Tellusim SDK provides real-time compression for BC1-5, BC6-7, and ASTC formats on all platforms. BC1 texture compression remains a viable option for PCs because BC formats do not have variable block sizes and BC1 is twice as compact as BC7, with excellent compression speed. A practical use case for BC1 compression is in real-time applications like Google Maps or XYZ tile compression, where it helps minimize memory overhead and reduce compression stalls.
Our SDK provides GPU encoders via the EncoderBC15, EncoderBC67, and EncoderASTC interfaces. Each encoder has specific flags and can be initialized for required formats only since initial kernel compilation can take some time.

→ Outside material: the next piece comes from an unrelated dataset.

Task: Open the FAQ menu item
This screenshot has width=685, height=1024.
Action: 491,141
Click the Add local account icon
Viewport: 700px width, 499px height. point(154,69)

The encoder input is a standard texture, and the output is an integer texture in RGBAu16/RGBAu32 format, with one pixel per block dimension. The application must copy this intermediate integer texture into the final block texture because direct copying to block-compressed formats is typically unsupported. (RGBAu16 is required only for BC1 and BC4 formats).
Integer textures cannot fully represent all required mipmap levels due to size truncation. This issue needs to be managed manually, either by reducing the number of mipmaps being compressed or by increasing the size of the integer texture. The truncation occurs because the final 1×1 mipmap level in the integer texture represents a 4×4 (or 5×4, 5×5) pixel block, leaving no space for the smallest mipmaps (2×2 and 1×1).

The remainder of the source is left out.